February 24th 2005 Slash vs. Backslash
It always amazes me how people can fail to understand the difference between a slash and a backslash, but they do, so I’m going to post a short article on how to tell the difference. At the very least, all Monkey Robot readers will know how to tell the difference.
It’s pretty simple to tell the difference between a slash (also known as a forward slash) and a backslash. A slash looks like this: /. It’s also known as a virgule or a solidus. It’s easy to tell it’s a forward slash because it leans forward. The slash has numerous uses, including
- acting as a path delimiter in Internet addresses and UNIX path names (
- indicating a combination or choice between objects (he was a florist/delivery boy);
- indicating line endings in poetry when written as prose (“Roses are red / Violets are blue”).

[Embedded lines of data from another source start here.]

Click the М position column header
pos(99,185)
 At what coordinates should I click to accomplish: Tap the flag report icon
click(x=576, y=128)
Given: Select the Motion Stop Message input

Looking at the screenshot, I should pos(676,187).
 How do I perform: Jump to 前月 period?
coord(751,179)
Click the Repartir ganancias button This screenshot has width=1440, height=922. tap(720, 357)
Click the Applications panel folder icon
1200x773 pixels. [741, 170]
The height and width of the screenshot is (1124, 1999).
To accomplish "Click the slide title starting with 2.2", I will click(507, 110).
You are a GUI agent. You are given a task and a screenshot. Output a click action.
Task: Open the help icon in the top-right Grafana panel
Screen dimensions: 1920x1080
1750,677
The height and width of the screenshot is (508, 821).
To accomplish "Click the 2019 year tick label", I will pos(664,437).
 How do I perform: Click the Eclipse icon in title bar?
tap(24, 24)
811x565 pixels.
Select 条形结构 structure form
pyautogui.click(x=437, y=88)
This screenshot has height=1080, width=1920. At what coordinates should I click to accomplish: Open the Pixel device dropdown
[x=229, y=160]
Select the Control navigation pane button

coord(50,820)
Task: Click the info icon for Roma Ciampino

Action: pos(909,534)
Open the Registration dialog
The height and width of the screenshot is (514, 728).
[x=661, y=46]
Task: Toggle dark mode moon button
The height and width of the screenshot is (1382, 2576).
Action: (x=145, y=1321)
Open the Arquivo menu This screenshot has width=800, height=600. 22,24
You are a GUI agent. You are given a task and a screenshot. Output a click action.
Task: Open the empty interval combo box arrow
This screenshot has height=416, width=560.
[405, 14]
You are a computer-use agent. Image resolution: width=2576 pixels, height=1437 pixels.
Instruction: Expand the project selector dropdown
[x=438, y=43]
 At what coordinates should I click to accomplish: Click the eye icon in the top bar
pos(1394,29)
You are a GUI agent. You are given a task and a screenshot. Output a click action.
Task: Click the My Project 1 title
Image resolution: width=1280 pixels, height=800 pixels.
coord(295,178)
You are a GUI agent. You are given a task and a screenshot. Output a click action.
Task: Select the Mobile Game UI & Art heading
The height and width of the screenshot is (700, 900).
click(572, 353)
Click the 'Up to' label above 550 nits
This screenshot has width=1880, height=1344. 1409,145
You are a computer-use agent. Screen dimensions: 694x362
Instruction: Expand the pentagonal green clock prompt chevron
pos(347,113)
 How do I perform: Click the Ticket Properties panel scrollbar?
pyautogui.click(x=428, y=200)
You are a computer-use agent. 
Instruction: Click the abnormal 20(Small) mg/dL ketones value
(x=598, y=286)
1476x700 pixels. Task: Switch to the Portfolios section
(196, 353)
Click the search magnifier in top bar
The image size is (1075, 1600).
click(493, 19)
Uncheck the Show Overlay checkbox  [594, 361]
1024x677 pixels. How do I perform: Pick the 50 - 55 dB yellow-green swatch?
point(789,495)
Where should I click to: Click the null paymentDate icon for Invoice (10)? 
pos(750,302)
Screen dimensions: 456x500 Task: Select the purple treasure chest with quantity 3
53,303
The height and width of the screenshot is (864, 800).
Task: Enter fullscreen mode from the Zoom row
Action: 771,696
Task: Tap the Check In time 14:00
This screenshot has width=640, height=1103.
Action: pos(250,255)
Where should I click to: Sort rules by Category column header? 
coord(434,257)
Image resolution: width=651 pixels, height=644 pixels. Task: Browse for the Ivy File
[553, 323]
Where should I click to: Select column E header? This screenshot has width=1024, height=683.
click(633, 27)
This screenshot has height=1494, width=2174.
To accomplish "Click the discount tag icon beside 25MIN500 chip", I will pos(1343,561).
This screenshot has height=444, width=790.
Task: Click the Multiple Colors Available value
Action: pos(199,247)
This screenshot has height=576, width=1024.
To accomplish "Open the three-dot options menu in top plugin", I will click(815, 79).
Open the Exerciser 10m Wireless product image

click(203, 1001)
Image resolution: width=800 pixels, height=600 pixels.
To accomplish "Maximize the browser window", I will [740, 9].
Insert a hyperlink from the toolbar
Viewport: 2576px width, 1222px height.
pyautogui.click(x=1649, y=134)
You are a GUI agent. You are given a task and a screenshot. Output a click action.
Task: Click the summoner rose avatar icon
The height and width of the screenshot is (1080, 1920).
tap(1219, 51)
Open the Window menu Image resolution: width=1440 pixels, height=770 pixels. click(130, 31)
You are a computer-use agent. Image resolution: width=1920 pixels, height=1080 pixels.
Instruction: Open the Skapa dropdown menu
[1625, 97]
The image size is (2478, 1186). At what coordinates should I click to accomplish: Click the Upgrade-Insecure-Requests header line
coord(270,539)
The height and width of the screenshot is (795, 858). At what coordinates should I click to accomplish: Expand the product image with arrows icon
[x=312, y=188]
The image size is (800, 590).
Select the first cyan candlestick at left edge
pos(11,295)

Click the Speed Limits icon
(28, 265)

A backslash, on the other hand, looks like this: \. It’s easy to remember because it leans backwards, hence the name. Backslashes are mainly used in computing and have a more limited use than the slash:
- acting as a path delimiter in Windows path names (
C:\Program Files\Adobe Photoshop);
- escaping characters in most C-style languages, including C, C++, PHP, Perl, and also on most UNIX shells (
<?php echo "This is in \"quotes\""; ?>).
Now that you know the difference, you need to know where the key lies on your keyboard. If someone says to type a “slash,” they mean to use this character: /. The / character is directly to the left of the right shift key and is marked with a /.
If someone instructs you to type a “backslash,” they want you to type this character: \. The \ key is directly above the Enter key (Return key on a Macintosh keyboard) and is marked with a \. (It is also marked with a |, also known as a pipe character, but that’s a pretty UNIX-y character that we won’t deal with in this article.)
Go ahead and test out those keys on your own. Practicing using them in case the situation arises sometime in the future!
(This has been a public service announcement from Monkey Robot.)